===== Records for the exercise =====

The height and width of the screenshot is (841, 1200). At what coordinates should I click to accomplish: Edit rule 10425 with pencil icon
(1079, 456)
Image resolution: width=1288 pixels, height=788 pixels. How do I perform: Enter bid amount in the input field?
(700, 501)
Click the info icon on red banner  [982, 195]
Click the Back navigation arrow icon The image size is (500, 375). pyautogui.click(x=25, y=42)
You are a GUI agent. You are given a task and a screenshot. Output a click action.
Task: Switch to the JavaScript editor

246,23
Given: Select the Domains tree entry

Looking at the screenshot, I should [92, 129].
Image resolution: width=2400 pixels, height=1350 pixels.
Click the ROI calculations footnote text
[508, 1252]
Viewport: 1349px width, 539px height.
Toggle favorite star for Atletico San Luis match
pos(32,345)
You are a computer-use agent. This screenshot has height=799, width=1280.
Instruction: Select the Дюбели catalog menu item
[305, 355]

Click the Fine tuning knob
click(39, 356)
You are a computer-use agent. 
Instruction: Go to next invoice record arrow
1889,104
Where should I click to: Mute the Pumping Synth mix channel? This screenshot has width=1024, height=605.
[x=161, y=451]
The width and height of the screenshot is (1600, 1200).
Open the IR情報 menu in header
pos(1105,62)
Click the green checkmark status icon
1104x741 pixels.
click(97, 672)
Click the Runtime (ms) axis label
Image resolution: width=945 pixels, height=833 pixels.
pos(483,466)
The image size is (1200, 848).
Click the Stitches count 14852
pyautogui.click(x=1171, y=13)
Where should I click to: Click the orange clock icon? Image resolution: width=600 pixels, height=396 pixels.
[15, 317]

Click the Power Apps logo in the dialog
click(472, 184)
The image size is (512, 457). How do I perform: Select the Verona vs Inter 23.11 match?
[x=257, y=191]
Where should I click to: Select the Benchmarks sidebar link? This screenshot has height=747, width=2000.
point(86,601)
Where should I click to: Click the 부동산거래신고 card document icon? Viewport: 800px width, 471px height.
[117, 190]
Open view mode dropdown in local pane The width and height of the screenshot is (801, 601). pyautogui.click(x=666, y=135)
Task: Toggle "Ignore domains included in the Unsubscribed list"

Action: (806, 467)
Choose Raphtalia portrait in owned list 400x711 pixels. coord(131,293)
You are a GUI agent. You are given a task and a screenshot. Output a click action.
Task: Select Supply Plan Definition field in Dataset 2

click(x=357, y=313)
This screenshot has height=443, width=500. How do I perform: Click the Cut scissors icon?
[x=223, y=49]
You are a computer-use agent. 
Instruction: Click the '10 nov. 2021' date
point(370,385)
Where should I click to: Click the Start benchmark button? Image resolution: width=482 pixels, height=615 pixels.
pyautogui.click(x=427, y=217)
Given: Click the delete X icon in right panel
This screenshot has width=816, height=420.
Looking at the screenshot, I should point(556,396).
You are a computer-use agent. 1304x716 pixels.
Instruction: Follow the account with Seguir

=====

**Your objective**
Return the material above in full, exactly as it appears.

**Answer box**
The height and width of the screenshot is (841, 1200). At what coordinates should I click to accomplish: Edit rule 10425 with pencil icon
(1079, 456)
Image resolution: width=1288 pixels, height=788 pixels. How do I perform: Enter bid amount in the input field?
(700, 501)
Click the info icon on red banner  [982, 195]
Click the Back navigation arrow icon The image size is (500, 375). pyautogui.click(x=25, y=42)
You are a GUI agent. You are given a task and a screenshot. Output a click action.
Task: Switch to the JavaScript editor

246,23
Given: Select the Domains tree entry

Looking at the screenshot, I should [92, 129].
Image resolution: width=2400 pixels, height=1350 pixels.
Click the ROI calculations footnote text
[508, 1252]
Viewport: 1349px width, 539px height.
Toggle favorite star for Atletico San Luis match
pos(32,345)
You are a computer-use agent. This screenshot has height=799, width=1280.
Instruction: Select the Дюбели catalog menu item
[305, 355]

Click the Fine tuning knob
click(39, 356)
You are a computer-use agent. 
Instruction: Go to next invoice record arrow
1889,104
Where should I click to: Mute the Pumping Synth mix channel? This screenshot has width=1024, height=605.
[x=161, y=451]
The width and height of the screenshot is (1600, 1200).
Open the IR情報 menu in header
pos(1105,62)
Click the green checkmark status icon
1104x741 pixels.
click(97, 672)
Click the Runtime (ms) axis label
Image resolution: width=945 pixels, height=833 pixels.
pos(483,466)
The image size is (1200, 848).
Click the Stitches count 14852
pyautogui.click(x=1171, y=13)
Where should I click to: Click the orange clock icon? Image resolution: width=600 pixels, height=396 pixels.
[15, 317]

Click the Power Apps logo in the dialog
click(472, 184)
The image size is (512, 457). How do I perform: Select the Verona vs Inter 23.11 match?
[x=257, y=191]
Where should I click to: Select the Benchmarks sidebar link? This screenshot has height=747, width=2000.
point(86,601)
Where should I click to: Click the 부동산거래신고 card document icon? Viewport: 800px width, 471px height.
[117, 190]
Open view mode dropdown in local pane The width and height of the screenshot is (801, 601). pyautogui.click(x=666, y=135)
Task: Toggle "Ignore domains included in the Unsubscribed list"

Action: (806, 467)
Choose Raphtalia portrait in owned list 400x711 pixels. coord(131,293)
You are a GUI agent. You are given a task and a screenshot. Output a click action.
Task: Select Supply Plan Definition field in Dataset 2

click(x=357, y=313)
This screenshot has height=443, width=500. How do I perform: Click the Cut scissors icon?
[x=223, y=49]
You are a computer-use agent. 
Instruction: Click the '10 nov. 2021' date
point(370,385)
Where should I click to: Click the Start benchmark button? Image resolution: width=482 pixels, height=615 pixels.
pyautogui.click(x=427, y=217)
Given: Click the delete X icon in right panel
This screenshot has width=816, height=420.
Looking at the screenshot, I should point(556,396).
You are a computer-use agent. 1304x716 pixels.
Instruction: Follow the account with Seguir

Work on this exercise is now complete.